Lors de ces moments de confession, les personnages sont le plus souvent filmés en gros plan, surgissant ainsi du monde duquel ils sont écartés. Mais Nicolas Peduzzi ne se contente pas seulement de donner la parole et un visage aux oubliés des grandes villes américaines, il fait également jaillir ce qui les anime. Il y a alors quelque chose de profondément hugolien dans sa démarche de metteur en scène. L’écrivain, au sujet du corps humain, écrivait qu’il “pourrait bien n’être qu’une apparence. Il cache notre réalité. Il s’épaissit sur notre lumière ou sur notre ombre. La réalité, c’est l’âme. À parler absolument, notre visage est un masque” (Les Travailleurs de la mer, 1866, éditions Gallimard, p.132). C’est bien ce que fait le cinéaste, rendre l’âme. Ainsi, lors d’un premier rendez-vous entre Alexandra et celle qui, plus tard, deviendra sa compagne, les deux femmes se font part de leur volonté de se connaître plus intimement, de chercher l’au-delà des apparences afin de ressentir pleinement leurs histoires. On apprend qu’Alex aime l’art, et plus que tout aller au cinéma. Son nom de scène, OMB Bloodbath, est d’ailleurs tiré d’un film, Le Truand de Malibu (John Whitesell, 2003). D’où le tour de force de Nicolas Peduzzi : son élégie des désaxés n’a qu’une seule finalité, déployer une scénographie des petites histoires.

Cette idée de surgissement de l’animosité culmine alors dans la plus belle séquence du film.
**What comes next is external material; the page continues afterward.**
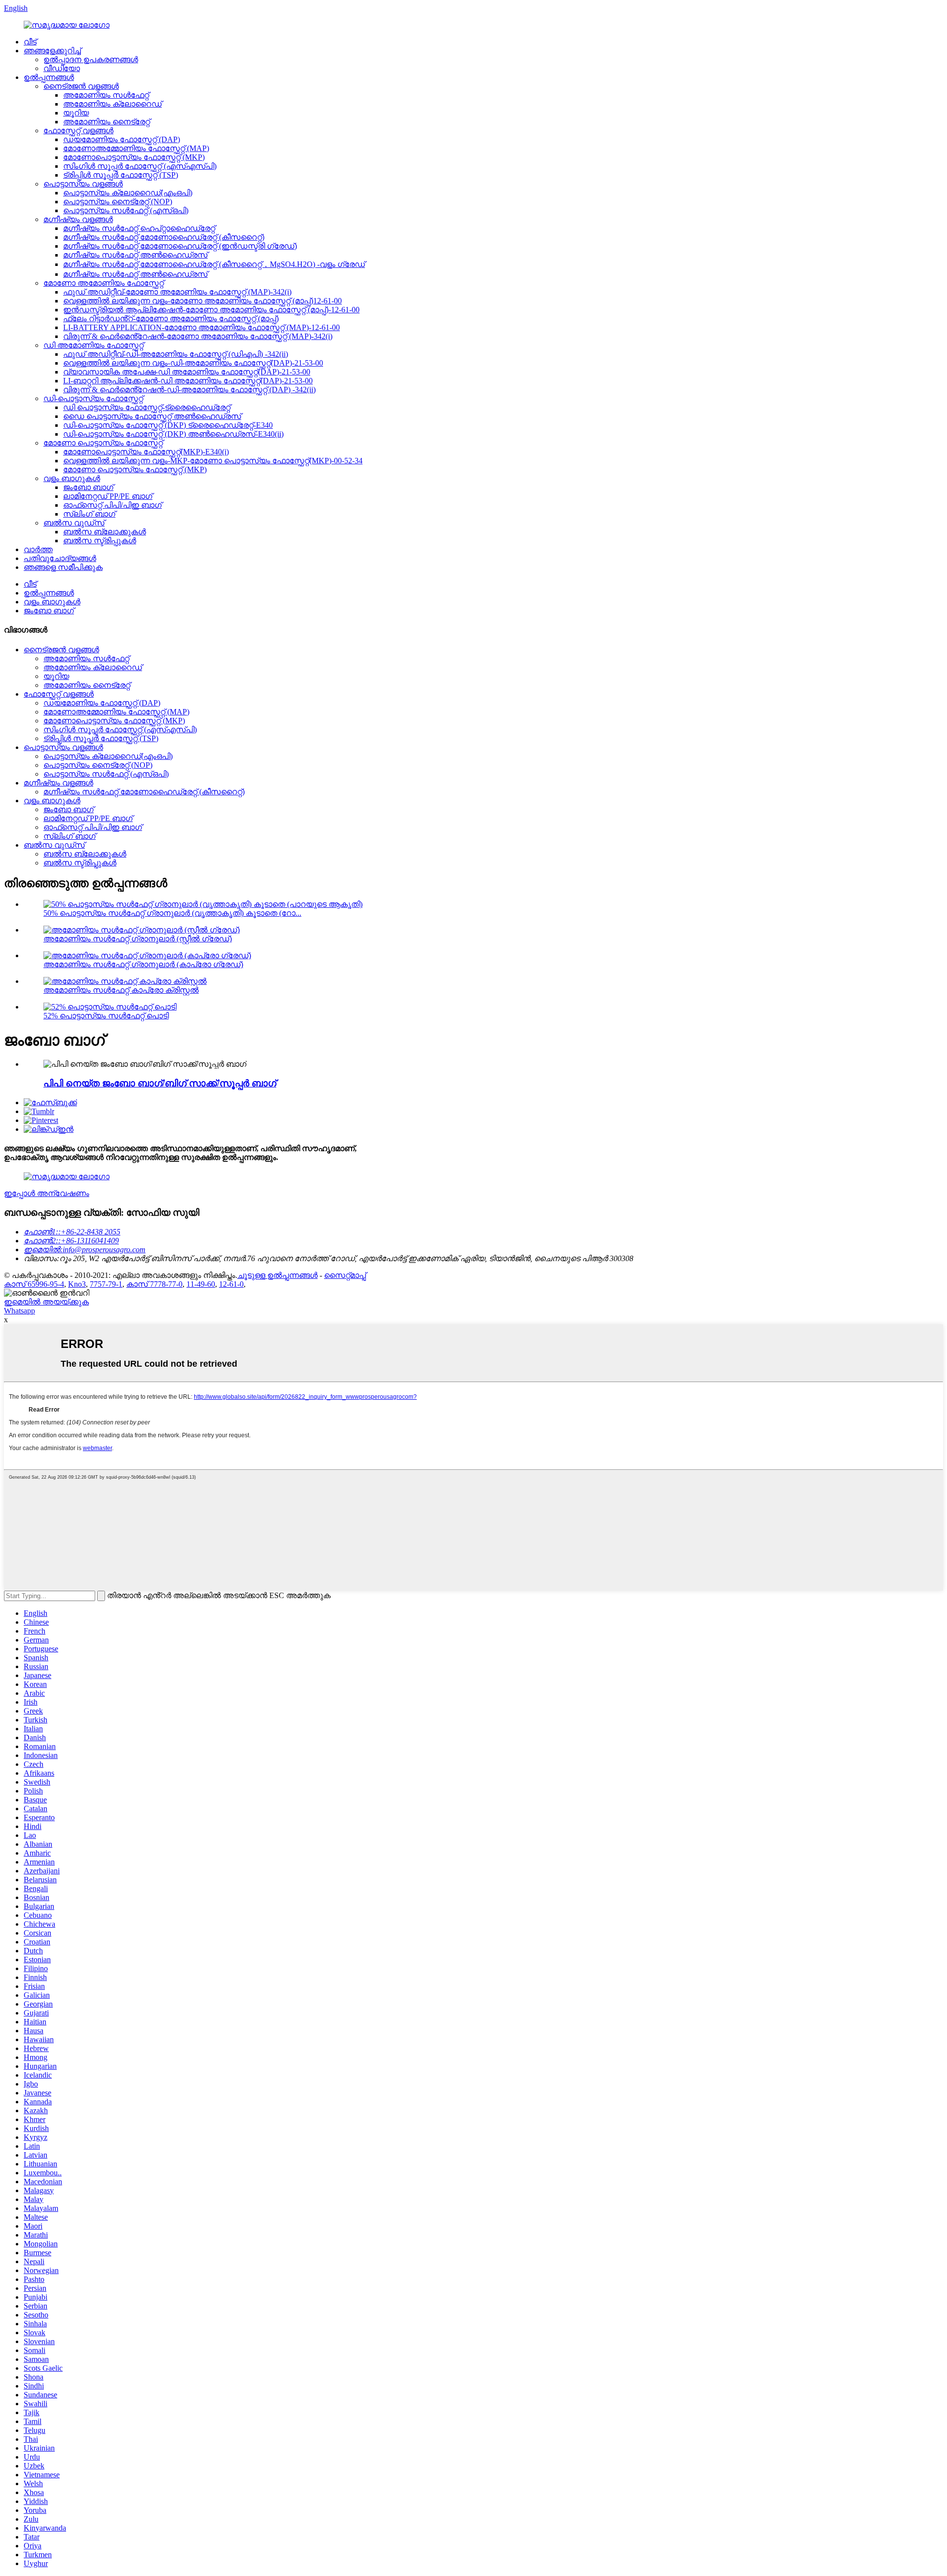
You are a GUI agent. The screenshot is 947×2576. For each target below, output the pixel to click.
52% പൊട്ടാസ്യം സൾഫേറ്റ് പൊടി (106, 1015)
Will rend visite à son oncle pour lui réclamer sa part de l’héritage de son père décédé. D’un plan l’autre, alors que leur conversation vire progressivement au pugilat, le jeune homme se met à jouer de la guitare et chante sa douleur. Son oncle s’assoit à ses côtés, l’écoute, et entame avec lui un duo où chacun exprime ses sentiments. La musique, ici, devient un moyen de faire surgir leurs émotions depuis les profondeurs de leurs âmes torturées. Ainsi, une véritable éthique de mise en scène émerge du film : faire vivre la mémoire des personnes en voie de disparition dans un monde, lui aussi, sur le point de sombrer. Car une inquiétude plane durant tout le documentaire. Un ouragan s’approche progressivement de Houston, sans cesse évoqué par les images des médias, comme autant de sentences : hausse du niveau de l’eau, vents à plus de 200km/h ou encore des “inondations virtuellement mortelles”. Lors d’un long monologue, Will compare Houston – cette ville où il voit “des humains, mais pas d’humanité”- à Sodome et Gomorrhe, et cette tempête à un jugement divin en approche : “Il y a une raison à cet ouragan”.
Rien de surprenant alors, compte tenu de cette allusion, à ce que la nature s’emmêle et domine finalement les images de Ghost Song : des milliers d’oiseaux s’envolent, des éclairs s’approchent de plus en plus de la ville et, inéluctablement, le cataclysme survient. Nicolas Peduzzi, en mettant en parallèle la menace d’extinction d’une communauté avec l’approche d’un désastre, chante son Apocalypse. En émane l’inquiétante et belle étrangeté de son long-métrage.